SINCE THE REAGAN administration won't protect the automobile industry from imports, Chrysler says that it is cancelling plans for a new assembly plant. Instead, the company will increase its own imports of small cars and parts. Last month the chairman of Chrysler, Lee Iacocca, had warned that he would not expand production in this country if President Reagan allowed the quotas on Japanese cars to expire. But the quotas will end this month. Now Mr. Iacocca, with an eye on Congress and the protectionist pressures rising there, has responded with his usual vigor. Should Congress conclude that Mr. Reagan was wrong and override him by passing quota legislation?

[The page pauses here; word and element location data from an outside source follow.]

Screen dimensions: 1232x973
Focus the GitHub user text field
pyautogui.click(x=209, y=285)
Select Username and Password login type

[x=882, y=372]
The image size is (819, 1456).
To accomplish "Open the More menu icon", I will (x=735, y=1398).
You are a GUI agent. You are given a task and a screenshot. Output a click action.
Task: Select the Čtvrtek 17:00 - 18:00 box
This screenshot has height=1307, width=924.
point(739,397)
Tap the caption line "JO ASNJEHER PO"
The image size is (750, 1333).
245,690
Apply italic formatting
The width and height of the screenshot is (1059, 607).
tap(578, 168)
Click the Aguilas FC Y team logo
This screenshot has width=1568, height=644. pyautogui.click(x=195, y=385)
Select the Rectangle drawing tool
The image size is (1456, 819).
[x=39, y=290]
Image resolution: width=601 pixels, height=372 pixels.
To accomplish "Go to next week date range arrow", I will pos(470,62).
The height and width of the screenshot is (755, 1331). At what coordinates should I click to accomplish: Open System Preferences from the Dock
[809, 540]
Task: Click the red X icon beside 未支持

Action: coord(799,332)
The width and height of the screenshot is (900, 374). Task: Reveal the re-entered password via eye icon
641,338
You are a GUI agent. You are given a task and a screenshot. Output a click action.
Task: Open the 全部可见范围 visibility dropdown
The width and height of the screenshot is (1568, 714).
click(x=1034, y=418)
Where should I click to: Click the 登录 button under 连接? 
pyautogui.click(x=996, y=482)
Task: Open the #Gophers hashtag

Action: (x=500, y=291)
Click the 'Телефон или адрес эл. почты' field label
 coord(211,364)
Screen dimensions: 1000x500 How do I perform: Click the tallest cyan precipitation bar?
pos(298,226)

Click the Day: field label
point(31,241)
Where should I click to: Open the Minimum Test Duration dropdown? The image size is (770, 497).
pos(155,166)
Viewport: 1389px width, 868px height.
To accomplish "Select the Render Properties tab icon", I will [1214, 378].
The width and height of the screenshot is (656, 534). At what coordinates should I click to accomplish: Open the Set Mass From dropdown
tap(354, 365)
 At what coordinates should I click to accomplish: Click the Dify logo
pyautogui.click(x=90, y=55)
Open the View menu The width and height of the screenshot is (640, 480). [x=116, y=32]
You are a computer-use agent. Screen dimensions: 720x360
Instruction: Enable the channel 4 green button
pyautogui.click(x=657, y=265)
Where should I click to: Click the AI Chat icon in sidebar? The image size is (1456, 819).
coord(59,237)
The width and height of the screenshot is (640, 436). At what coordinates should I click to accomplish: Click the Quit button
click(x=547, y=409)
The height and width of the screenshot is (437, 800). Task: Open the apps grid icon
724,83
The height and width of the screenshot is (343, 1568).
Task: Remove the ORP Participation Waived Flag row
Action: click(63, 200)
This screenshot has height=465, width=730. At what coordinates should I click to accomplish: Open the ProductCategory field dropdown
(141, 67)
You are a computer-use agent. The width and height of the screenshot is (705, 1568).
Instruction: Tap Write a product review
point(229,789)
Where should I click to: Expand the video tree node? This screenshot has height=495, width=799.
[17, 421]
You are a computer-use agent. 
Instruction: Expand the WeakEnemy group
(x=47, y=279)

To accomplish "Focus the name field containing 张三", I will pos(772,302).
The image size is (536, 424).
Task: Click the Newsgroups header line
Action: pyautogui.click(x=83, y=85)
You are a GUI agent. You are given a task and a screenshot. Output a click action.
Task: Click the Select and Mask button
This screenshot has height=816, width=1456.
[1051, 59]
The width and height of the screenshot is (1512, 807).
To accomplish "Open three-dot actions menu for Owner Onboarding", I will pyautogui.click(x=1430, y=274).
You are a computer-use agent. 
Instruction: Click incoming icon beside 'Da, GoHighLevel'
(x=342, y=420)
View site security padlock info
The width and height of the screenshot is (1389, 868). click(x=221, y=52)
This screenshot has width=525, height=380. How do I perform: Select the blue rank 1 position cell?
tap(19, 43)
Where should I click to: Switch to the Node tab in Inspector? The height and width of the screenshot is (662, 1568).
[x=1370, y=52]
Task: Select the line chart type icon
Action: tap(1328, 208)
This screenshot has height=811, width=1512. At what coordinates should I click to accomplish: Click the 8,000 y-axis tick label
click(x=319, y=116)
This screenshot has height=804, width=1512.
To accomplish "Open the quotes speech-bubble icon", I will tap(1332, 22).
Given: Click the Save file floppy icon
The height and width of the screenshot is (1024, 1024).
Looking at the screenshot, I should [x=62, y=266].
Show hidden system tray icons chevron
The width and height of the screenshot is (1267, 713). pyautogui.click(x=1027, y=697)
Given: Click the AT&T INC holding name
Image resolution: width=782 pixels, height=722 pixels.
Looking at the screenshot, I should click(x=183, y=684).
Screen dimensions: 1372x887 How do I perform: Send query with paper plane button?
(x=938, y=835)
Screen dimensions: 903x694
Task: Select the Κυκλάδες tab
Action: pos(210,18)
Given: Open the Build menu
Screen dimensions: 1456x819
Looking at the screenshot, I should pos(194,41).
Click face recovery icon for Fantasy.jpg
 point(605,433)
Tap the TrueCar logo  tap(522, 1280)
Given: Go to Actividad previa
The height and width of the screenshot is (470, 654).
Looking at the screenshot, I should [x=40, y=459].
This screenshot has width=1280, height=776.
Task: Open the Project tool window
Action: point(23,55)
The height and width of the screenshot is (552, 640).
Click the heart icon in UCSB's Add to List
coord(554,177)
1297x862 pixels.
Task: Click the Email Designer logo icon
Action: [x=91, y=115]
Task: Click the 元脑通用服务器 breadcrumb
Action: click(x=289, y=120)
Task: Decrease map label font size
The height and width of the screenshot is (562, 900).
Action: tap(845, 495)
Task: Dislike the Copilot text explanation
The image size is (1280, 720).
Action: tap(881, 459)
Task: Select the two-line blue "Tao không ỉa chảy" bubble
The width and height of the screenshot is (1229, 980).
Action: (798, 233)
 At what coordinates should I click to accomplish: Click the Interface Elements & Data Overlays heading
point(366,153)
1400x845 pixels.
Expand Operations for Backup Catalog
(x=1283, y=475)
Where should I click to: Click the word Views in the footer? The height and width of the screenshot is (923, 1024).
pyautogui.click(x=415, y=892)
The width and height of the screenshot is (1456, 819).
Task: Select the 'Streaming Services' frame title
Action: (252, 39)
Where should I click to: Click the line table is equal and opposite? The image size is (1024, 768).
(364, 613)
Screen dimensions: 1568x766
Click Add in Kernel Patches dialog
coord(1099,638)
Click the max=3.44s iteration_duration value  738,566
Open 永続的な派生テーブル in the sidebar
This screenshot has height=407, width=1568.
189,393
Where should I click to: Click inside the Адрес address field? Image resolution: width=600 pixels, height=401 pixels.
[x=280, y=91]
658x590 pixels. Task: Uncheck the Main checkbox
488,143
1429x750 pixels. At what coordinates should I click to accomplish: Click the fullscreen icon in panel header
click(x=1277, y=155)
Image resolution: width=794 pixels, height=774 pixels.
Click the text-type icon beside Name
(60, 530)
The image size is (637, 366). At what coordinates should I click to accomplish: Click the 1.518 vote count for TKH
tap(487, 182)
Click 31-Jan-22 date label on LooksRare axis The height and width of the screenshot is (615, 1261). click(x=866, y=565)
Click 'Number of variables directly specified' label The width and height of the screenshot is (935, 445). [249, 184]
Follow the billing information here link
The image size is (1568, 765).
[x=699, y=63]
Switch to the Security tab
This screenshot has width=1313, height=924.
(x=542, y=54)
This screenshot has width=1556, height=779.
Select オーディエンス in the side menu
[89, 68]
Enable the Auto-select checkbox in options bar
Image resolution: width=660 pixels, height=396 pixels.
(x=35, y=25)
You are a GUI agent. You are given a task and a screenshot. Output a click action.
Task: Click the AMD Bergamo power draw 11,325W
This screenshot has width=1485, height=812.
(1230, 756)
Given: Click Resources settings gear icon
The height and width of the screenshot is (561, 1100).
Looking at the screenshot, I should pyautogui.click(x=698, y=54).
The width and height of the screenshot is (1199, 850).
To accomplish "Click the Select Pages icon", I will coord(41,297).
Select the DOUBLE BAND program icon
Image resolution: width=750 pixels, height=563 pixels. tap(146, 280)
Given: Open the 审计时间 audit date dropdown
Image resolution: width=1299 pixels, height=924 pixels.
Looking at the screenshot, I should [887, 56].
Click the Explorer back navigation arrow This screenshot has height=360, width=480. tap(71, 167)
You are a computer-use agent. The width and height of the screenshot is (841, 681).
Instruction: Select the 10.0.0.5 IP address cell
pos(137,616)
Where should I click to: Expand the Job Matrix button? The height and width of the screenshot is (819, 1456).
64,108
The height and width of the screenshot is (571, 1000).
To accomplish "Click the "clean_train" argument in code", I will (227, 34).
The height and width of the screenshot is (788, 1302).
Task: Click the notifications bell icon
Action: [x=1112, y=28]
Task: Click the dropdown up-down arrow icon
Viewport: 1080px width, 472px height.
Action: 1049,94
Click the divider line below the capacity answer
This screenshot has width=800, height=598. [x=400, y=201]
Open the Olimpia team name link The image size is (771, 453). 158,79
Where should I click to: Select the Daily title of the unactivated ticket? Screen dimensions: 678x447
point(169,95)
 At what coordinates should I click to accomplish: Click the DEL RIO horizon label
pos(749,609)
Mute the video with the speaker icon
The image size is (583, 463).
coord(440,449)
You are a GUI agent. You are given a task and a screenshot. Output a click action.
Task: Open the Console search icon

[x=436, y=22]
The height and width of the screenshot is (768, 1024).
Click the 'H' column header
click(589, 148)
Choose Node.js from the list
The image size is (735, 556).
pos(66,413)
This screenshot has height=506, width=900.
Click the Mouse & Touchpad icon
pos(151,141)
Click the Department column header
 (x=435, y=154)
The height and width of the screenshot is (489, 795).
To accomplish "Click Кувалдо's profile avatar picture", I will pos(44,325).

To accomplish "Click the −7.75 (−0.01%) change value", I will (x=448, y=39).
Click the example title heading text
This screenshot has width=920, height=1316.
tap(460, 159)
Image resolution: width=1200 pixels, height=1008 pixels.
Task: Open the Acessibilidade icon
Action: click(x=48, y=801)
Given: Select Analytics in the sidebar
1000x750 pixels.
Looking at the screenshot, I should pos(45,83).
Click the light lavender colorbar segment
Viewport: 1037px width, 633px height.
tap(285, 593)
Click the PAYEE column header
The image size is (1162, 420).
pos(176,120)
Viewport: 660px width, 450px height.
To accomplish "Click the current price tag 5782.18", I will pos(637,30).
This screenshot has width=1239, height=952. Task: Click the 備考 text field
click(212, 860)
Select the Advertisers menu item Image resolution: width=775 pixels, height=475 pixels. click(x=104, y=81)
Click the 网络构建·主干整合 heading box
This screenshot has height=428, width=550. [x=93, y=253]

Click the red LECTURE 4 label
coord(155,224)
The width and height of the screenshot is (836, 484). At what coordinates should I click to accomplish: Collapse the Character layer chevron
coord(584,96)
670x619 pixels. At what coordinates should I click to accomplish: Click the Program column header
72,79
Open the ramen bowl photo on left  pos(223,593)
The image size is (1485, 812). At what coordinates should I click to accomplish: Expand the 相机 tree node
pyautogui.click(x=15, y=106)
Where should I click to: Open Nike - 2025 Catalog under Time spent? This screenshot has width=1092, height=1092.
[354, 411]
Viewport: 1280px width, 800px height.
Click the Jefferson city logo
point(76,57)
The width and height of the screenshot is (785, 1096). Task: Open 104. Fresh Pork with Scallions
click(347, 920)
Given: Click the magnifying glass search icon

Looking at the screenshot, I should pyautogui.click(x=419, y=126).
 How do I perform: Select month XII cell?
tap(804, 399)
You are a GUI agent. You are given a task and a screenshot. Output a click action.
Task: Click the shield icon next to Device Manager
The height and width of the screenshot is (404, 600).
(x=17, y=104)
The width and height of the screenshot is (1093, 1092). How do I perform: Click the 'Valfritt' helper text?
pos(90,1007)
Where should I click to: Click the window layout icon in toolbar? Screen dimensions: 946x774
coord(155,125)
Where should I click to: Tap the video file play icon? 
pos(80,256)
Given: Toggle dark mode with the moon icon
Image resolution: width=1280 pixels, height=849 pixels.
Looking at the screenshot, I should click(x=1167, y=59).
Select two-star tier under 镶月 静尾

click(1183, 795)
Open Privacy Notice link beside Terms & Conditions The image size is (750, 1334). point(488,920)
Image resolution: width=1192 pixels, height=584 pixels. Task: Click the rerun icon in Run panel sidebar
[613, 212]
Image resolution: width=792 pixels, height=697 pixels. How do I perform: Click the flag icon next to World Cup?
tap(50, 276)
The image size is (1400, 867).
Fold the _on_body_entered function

No, and Mr. Iacocca's declarations show you why. Nominally, the issue was whether to extend the import quotas for one more year. But nobody builds an automobile assembly plant on the basis of a one-year quota that will expire before the plant even gets into production. What Chrysler wanted was permanent protection. And it would not have been limited to finished cars. As time went on, Mr. Iacocca would have been back for protection from imported components from the same countries where he is now looking for suppliers -- South Korea, Taiwan, perhaps Malaysia.
And suppose Mr. Reagan had unwisely decided to follow that route. The dollar's exchange rate is already very high, in terms of the goods that it can buy, and cutting off expenditures of dollars for foreign cars would have pushed that exchange rate higher than ever. Imported machinery of all sorts would become more competitive in the American market. Would the president then give all machinery producers the same protection that the auto companies were getting? And if all the machinery producers were to be protected, why not everybody else?
That's the picture of a country retreating into itself -- pulling up the drawbridges, abandoning comtion and following the counsel of isolationism. The last time countries tried it on a significant scale was in the 1930s, and you would have to say that it didn't work out well for them. One inevitable cost would be a drastic drop in the American standard of living.
But there is one point on which Mr. Iacocca is absolutely right and deserves support. It is extremely difficult for American companies to compete when the exchange rates are as far out of line as they are today. The burden falls not only on exporters but on companies such as Chrysler that are pressed by imports, and that burden is grossly unfair.
There's a remedy. It's not a quota on imported cars, which merely shifts that unfair burden to other companies and their employees. It's a lower exchange rate for the dollar.